Estrich was the first female president of the Harvard Law Review and the first woman to head a national presidential campaign (Michael Dukakis). She is a law professor at the University of Southern California and the author of several books, including her most recent Sex and Power. She is also a frequent guest on national news programs such as Firing Line and 60 Minutes.
Estrich told the more than 400 women at the Women’s Division event that the first thought in her head on Sept. 11 was “Thank God Lieberman isn’t vice president.” She said she’d never forget when former U.S. president John F. Kennedy died and her mother said, “Thank God it wasn’t a Jew.”
“How many of you thought on Sept. 11 that Quebec separatists were on the plane?” Estrich asked rhetorically. She said Sept. 11 sent a message: “To be Jewish still in this world is to be hated.”
Americans knew about the absolute persecution of Jews in Europe in the 1930s, said Estrich. “Jews didn’t have power in 1939 in middle America.”
Anti-Semitism didn’t go away in the ‘40s, ‘50s or ‘60s. According to Estrich, a study was done in the 1950s to find out who ruled America and the answer was rich, white WASPs. Thirty years later, white men still dominated America, but many of them were Jews. Almost none of the Jewish men were married to Jewish women and many had assimilated completely into the non-Jewish community, said Estrich.

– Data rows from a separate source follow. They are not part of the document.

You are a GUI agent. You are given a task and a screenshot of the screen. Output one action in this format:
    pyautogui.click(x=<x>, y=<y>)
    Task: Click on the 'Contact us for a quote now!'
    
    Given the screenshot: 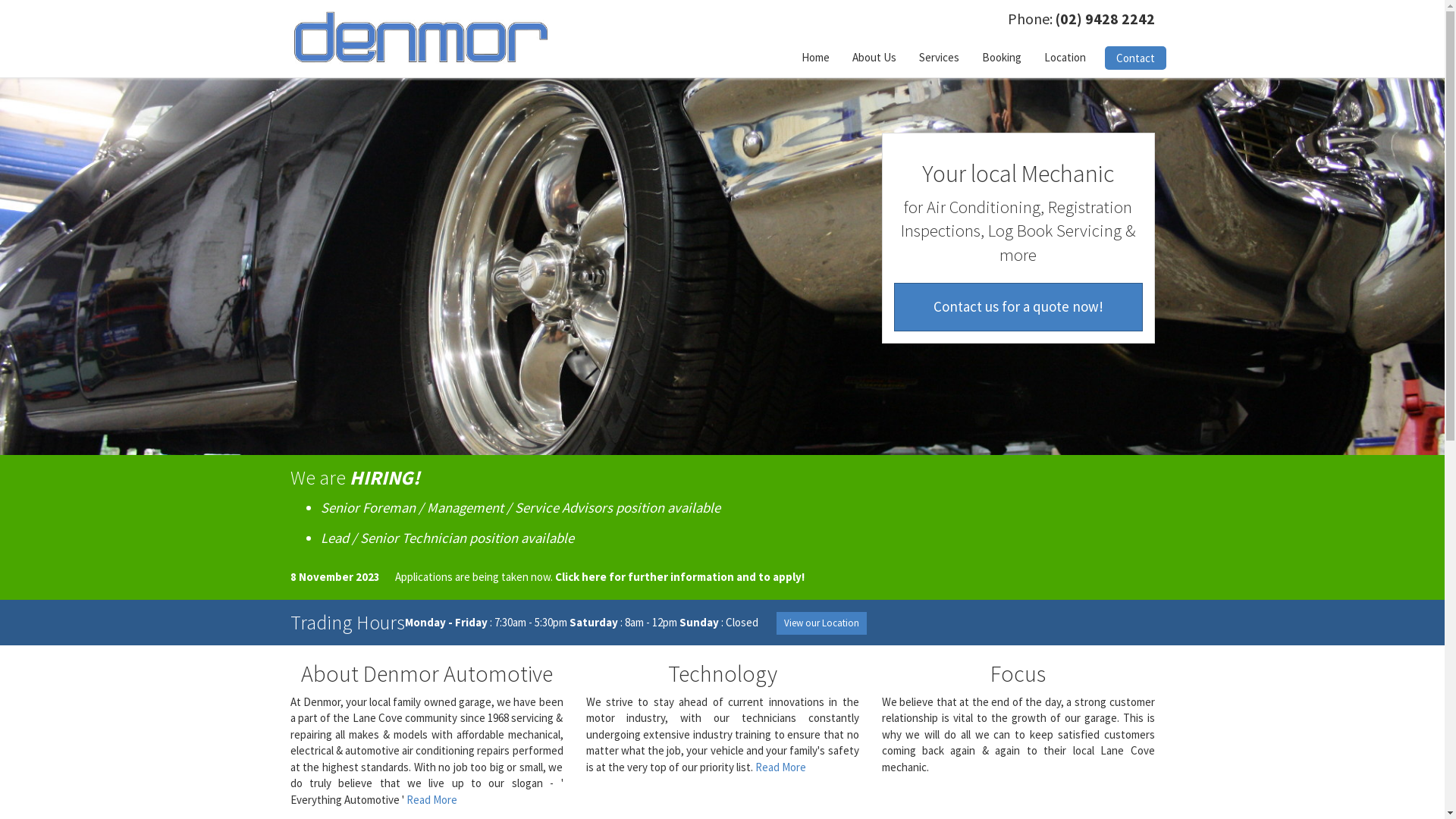 What is the action you would take?
    pyautogui.click(x=1018, y=306)
    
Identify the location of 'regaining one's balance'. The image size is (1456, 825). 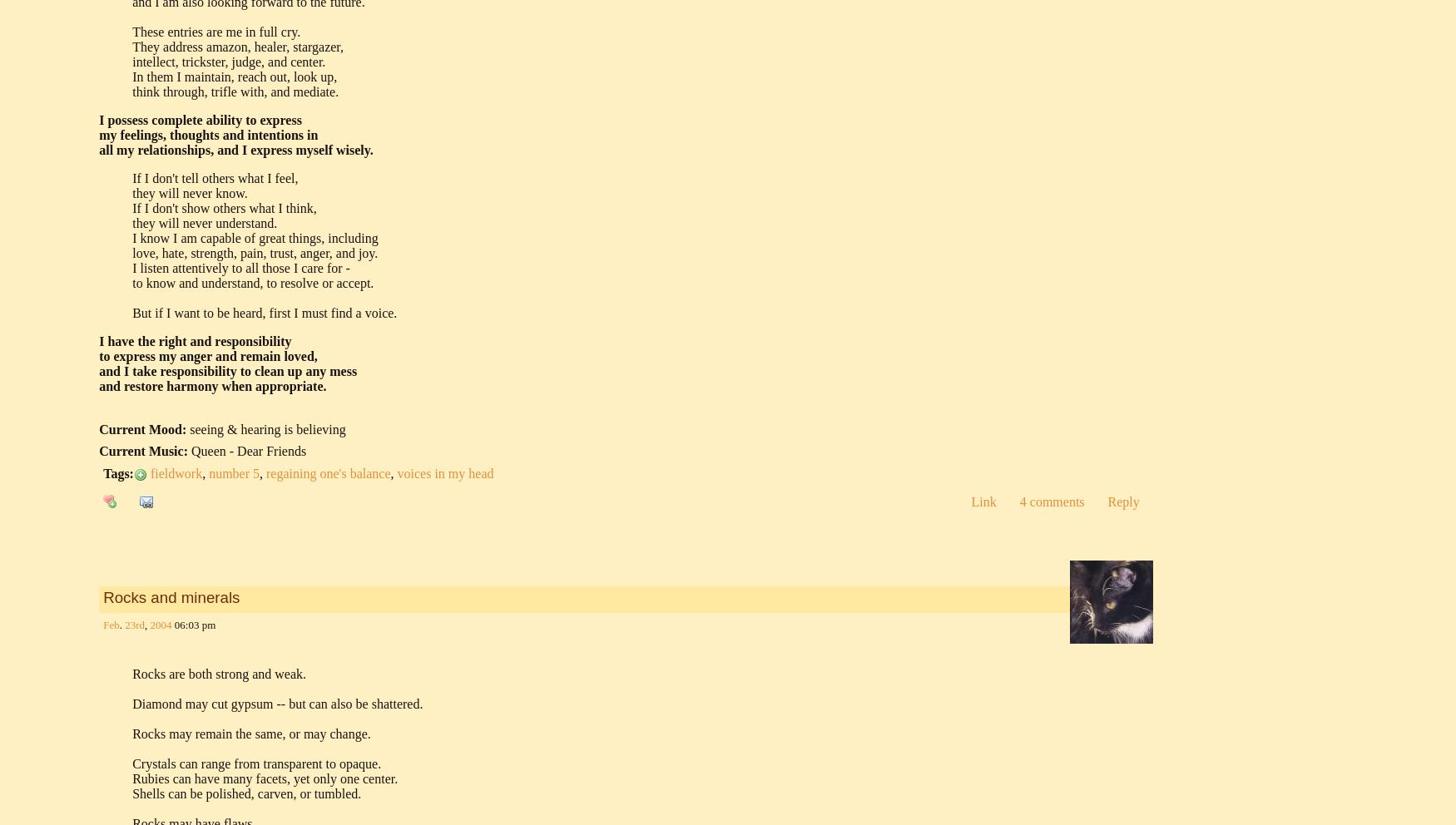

Ninety percent of third-generation Jews have parents who are both Jewish, said Estrich. Only 40 percent of fourth-generation Jews have parents who are both Jewish. “You raise your child as nothing, you know what they’re going to be when they grow up: nothing,” she said.
Estrich said there is nothing more frustrating than trying to raise money from women because many of them say they have to ask their husbands first. “We have enormous clout as women, but we don’t use it,” she said. “There is enormous power in this room.”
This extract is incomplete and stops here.